How Much VRAM Do You Need to Run an LLM Locally?
Author · AI Local Check
The short answer
The main thing that decides whether you can run an AI model on your computer is how much memory your graphics card has. Bigger models need more memory, and compressing a model lets it fit in less, at some cost to quality. If a model is still too large, it can usually run anyway by spilling part of it onto your system memory, just more slowly. The table below shows what each model size typically requires.
Rule of thumb: at Q4_K_M quantization, a model needs roughly 0.7 GB of VRAM per billion parameters for its weights — plus a little extra for the KV cache and system overhead.
| Model size | Example model | VRAM (Q4_K_M) | Min GPU |
|---|---|---|---|
| 1B | Llama-3.2-1B-Instruct | 1.68 GB | 4 GB |
| 3B | Llama-3.2-3B-Instruct | 3.12 GB | 4 GB |
| 8B | Meta-Llama-3.1-8B-Instruct | 5.88 GB | 6 GB |
| 14B | Qwen2.5-14B-Instruct | 9.92 GB | 10 GB |
| 32B | Qwen2.5-32B-Instruct | 20.29 GB | 24 GB |
| 70B | Llama-3.3-70B-Instruct | 41.65 GB | 48 GB |
Worked example — Meta-Llama-3.1-8B-Instruct at Q4_K_M needs about 5.88 GB (6 GB GPU). Llama-3.3-70B-Instruct needs about 41.65 GB (48 GB GPU).
How VRAM use is calculated
Total memory use comes from three parts: the model's weights, the KV cache that grows as the prompt or conversation gets longer, and a fixed overhead for the runtime. The weights dominate, but the KV cache matters a lot for long contexts.

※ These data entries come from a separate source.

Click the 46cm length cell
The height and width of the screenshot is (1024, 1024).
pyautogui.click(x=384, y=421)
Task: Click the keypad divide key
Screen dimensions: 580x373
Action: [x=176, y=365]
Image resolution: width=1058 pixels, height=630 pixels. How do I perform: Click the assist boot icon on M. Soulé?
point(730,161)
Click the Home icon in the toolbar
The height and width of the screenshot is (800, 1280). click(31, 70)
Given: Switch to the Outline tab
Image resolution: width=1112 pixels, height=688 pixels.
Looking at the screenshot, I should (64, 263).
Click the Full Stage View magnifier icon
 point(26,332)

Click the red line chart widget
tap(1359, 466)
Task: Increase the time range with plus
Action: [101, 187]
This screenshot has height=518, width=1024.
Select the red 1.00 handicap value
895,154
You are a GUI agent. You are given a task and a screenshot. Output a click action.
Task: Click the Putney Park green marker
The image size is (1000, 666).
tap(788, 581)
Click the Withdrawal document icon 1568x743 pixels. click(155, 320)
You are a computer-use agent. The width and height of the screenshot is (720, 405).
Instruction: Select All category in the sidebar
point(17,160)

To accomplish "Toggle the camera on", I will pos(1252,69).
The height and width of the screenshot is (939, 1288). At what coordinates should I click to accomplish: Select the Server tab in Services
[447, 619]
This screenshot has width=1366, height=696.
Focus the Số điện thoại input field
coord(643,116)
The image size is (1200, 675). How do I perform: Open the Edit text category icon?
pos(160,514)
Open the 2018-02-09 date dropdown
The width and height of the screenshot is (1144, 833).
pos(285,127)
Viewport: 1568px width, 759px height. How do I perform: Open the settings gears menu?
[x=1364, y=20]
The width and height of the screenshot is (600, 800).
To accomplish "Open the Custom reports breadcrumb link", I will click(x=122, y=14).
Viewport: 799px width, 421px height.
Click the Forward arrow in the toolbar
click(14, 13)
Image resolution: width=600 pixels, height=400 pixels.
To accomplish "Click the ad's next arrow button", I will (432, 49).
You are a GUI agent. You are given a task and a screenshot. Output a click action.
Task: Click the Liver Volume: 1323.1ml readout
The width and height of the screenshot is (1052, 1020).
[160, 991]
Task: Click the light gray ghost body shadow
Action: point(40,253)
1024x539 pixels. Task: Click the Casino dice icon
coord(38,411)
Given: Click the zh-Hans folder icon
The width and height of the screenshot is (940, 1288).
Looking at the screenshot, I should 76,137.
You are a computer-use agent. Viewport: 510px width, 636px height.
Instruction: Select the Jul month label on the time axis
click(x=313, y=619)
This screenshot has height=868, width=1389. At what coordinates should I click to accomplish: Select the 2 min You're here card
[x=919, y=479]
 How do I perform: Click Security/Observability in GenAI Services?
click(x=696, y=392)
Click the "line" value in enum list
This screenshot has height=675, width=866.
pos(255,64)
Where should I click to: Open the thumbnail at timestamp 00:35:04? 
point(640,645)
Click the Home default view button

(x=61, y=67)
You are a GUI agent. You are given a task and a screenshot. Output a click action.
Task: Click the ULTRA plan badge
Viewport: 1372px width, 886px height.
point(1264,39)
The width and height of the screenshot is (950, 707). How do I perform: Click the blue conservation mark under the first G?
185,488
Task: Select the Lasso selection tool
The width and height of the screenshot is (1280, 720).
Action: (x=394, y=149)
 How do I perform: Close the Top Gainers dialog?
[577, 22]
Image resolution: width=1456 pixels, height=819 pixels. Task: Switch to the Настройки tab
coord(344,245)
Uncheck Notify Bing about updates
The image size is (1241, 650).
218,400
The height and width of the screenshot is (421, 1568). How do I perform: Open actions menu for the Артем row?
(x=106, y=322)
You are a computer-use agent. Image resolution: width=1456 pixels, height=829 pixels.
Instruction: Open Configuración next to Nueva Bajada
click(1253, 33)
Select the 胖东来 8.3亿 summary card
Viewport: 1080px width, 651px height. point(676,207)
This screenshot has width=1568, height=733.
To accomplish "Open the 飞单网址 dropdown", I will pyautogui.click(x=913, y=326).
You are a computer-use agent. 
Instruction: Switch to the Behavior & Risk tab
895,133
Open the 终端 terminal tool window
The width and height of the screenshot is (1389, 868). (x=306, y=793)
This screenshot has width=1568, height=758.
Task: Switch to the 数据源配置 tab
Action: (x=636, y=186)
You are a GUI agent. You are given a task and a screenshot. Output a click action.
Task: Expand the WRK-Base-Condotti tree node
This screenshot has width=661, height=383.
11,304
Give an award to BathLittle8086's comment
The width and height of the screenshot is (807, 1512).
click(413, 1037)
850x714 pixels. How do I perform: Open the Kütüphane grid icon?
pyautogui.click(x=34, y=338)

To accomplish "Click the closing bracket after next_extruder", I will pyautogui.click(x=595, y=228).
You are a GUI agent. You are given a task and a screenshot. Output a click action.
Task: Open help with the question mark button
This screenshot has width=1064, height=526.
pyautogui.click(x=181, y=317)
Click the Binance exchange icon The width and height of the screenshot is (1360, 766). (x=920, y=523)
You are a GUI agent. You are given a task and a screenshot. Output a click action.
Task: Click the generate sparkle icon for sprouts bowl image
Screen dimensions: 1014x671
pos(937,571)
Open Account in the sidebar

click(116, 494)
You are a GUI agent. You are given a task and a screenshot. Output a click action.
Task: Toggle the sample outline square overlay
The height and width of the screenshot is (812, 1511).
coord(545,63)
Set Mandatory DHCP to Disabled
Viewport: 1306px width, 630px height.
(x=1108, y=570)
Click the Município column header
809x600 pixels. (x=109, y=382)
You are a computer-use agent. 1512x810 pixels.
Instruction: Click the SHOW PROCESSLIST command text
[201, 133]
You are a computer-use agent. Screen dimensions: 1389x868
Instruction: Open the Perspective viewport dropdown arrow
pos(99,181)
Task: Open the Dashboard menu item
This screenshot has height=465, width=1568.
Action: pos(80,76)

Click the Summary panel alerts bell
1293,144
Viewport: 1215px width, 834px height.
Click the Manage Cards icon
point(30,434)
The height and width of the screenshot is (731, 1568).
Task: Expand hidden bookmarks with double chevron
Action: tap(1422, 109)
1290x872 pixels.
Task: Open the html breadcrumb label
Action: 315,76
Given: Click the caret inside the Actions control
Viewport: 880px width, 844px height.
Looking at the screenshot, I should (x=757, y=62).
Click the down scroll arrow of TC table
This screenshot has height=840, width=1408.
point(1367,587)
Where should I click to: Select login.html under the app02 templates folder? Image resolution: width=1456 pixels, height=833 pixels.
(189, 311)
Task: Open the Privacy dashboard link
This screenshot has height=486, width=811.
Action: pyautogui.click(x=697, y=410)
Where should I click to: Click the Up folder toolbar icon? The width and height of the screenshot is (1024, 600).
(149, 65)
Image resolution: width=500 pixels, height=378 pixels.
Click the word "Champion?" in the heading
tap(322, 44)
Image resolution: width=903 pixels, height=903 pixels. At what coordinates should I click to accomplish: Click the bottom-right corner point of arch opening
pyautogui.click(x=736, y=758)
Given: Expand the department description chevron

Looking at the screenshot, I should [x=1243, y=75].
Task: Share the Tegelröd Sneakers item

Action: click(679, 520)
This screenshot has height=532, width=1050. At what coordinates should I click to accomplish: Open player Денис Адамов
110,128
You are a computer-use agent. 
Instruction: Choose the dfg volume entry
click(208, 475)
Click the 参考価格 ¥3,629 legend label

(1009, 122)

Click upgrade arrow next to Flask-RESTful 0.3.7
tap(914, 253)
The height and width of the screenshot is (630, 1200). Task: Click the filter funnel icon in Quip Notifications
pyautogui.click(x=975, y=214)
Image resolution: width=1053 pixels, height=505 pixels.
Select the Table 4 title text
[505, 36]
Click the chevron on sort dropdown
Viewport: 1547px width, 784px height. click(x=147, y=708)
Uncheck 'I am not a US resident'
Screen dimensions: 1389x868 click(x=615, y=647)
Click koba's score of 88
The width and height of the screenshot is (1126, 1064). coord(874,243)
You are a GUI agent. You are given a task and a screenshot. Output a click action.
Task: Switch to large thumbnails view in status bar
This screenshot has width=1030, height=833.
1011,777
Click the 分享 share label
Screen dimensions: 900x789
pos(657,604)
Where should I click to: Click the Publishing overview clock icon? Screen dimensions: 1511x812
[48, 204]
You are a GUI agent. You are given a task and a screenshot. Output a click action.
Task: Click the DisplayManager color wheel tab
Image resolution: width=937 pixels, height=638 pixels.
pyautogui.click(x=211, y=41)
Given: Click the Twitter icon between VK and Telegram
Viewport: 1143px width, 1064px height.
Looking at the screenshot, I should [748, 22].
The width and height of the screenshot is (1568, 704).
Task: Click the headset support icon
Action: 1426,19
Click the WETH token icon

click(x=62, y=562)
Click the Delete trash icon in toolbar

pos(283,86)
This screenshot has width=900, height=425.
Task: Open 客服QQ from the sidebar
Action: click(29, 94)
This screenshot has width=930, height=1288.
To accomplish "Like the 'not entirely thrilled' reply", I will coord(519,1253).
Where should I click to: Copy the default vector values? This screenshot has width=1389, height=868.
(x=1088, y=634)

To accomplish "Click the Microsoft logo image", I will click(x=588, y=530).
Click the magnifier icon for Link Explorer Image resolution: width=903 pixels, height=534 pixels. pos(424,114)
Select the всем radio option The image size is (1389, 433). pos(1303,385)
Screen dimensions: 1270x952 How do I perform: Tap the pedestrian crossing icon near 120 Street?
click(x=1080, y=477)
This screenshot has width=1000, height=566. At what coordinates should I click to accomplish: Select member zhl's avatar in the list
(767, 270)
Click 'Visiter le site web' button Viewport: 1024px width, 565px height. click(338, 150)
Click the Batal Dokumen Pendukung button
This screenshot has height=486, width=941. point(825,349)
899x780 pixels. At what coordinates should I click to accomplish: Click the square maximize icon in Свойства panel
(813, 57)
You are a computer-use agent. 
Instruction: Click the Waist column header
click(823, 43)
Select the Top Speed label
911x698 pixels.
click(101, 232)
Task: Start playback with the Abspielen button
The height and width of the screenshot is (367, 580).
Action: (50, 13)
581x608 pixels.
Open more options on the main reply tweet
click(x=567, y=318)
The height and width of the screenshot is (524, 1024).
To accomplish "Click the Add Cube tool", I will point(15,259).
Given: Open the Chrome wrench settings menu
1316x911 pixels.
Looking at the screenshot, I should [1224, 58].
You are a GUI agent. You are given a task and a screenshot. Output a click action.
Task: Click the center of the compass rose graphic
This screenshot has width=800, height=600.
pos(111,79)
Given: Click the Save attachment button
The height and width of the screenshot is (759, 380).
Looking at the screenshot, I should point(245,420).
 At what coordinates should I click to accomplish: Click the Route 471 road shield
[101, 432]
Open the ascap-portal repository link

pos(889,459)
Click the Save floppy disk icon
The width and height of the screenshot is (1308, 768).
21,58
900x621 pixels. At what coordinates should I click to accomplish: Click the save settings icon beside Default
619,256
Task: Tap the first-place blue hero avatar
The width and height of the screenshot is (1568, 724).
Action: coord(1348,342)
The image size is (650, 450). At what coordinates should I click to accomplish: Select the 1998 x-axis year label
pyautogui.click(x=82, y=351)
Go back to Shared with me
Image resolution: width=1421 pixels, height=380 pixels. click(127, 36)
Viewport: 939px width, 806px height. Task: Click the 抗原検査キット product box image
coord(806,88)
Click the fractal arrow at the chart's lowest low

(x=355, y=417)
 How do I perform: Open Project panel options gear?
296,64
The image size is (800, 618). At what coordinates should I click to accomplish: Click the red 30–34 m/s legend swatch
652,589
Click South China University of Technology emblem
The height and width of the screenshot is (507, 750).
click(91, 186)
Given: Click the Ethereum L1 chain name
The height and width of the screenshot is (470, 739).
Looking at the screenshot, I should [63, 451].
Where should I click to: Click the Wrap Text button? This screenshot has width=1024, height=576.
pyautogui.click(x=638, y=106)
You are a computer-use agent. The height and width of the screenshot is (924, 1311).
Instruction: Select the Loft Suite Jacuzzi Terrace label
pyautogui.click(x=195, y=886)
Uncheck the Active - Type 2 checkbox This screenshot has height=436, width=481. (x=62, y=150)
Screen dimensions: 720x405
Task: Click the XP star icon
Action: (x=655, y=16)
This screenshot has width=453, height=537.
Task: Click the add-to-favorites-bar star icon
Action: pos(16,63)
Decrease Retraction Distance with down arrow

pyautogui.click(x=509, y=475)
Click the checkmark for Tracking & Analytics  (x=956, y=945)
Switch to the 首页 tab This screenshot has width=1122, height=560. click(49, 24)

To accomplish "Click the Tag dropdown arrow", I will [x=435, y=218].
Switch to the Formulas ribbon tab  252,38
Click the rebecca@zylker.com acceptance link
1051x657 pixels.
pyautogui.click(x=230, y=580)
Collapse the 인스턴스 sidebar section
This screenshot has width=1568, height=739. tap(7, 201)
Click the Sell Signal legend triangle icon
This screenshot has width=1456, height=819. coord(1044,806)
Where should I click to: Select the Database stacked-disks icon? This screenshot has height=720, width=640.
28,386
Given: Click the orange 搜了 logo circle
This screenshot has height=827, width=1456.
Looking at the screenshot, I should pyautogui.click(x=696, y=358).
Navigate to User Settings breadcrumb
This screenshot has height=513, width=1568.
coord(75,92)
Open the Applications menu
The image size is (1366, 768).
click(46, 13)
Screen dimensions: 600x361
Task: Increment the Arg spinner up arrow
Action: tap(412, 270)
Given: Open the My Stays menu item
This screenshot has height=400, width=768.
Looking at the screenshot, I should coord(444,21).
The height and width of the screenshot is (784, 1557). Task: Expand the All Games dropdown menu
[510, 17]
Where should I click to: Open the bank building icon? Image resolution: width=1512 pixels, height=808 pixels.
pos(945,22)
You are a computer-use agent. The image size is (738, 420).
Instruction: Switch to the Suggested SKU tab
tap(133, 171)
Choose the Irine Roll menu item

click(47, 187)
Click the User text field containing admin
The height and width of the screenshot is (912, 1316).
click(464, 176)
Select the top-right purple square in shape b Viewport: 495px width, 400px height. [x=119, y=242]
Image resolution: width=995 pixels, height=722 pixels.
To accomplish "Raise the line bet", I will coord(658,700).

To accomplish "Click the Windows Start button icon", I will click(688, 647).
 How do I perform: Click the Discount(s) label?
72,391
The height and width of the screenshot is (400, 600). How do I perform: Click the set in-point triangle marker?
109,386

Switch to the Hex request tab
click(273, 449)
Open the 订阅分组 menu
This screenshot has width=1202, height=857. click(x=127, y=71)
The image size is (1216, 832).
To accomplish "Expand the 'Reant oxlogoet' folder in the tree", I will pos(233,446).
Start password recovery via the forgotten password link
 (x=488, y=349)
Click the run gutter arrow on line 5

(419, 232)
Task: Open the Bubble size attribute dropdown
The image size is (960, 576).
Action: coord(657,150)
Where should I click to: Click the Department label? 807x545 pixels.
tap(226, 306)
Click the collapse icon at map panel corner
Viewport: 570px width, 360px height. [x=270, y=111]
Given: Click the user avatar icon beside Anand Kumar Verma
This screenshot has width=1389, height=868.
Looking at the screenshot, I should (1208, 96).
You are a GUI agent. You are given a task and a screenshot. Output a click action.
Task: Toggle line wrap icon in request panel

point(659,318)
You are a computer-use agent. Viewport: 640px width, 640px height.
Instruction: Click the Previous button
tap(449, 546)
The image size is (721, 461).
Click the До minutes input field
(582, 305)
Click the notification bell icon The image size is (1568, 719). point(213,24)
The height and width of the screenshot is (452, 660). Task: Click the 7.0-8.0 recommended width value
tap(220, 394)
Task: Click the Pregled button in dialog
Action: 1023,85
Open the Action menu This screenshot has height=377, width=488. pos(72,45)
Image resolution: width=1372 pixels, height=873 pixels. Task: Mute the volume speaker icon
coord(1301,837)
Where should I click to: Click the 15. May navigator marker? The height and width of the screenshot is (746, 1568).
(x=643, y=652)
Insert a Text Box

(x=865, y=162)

| Component | Example (Qwen2.5-7B, Q4_K_M, 4K ctx) |
|---|---|
| Model weights (real GGUF size) | 4.36 GB |
| KV cache (grows with context) | 0.22 GB |
| System / compute overhead | 0.8 GB |
| Total VRAM needed | 5.38 GB |
The role of quantization
Quantization shrinks a model by storing its weights at lower precision. This cuts memory use dramatically, letting large models run on modest hardware. The trade-off is quality: the more aggressive the compression, the more answers can degrade, so the goal is the highest quality that still fits your memory.
| Quantization | VRAM needed | Quality |
|---|---|---|
| Q2_K | 3.83 GB | Low |
| Q3_K_M | 4.57 GB | Fair |
| Q4_K_M | 5.38 GB | Good |
| Q5_K_M | 6.09 GB | Very good |
| Q6_K | 6.84 GB | Excellent |
| Q8_0 | 8.56 GB | Excellent |
What you can run on each GPU
The memory on your graphics card sets a hard ceiling on the size of model you can run fully on the GPU. Choosing hardware is really about deciding which models you want to run, then picking a card with enough memory for them.
| GPU VRAM | Largest model (Q4) | Comfortable sizes |
|---|---|---|
| 8 GB | 8B | 1B, 3B, 8B |
| 12 GB | 14B | 1B, 3B, 8B, 14B |
| 16 GB | 14B | 1B, 3B, 8B, 14B |
| 24 GB | 32B | 1B, 3B, 8B, 14B, 32B |
Context length and the KV cache
The KV cache is the most variable part of memory use: the more text the model handles at once, the larger it grows. If you plan to work with long documents or conversations, leave extra memory headroom beyond the weights alone.
When VRAM isn't enough: CPU offloading
When a model doesn't fit in your graphics card, part of it can be offloaded to your system's main memory. This lets you run models that would otherwise be too big, but the parts running on the CPU are much slower, so it is a trade-off between capability and speed.
Frequently asked questions
How much VRAM do I need for a 7B model?
About 5.38 GB at Q4_K_M and a 4096-token context: 4.36 GB of weights, 0.22 GB of KV cache and 0.8 GB of overhead.
How much VRAM for a 70B model?
Around 41.65 GB at Q4_K_M, which means a 48 GB GPU.
Can an 8 GB GPU run an 8B model?
Yes. Meta-Llama-3.1-8B-Instruct at Q4_K_M needs about 5.88 GB, which fits in 8 GB.
Does a higher quantization need more VRAM?
Yes. More bits per weight means better quality but more memory; lower quantization saves memory at some quality cost.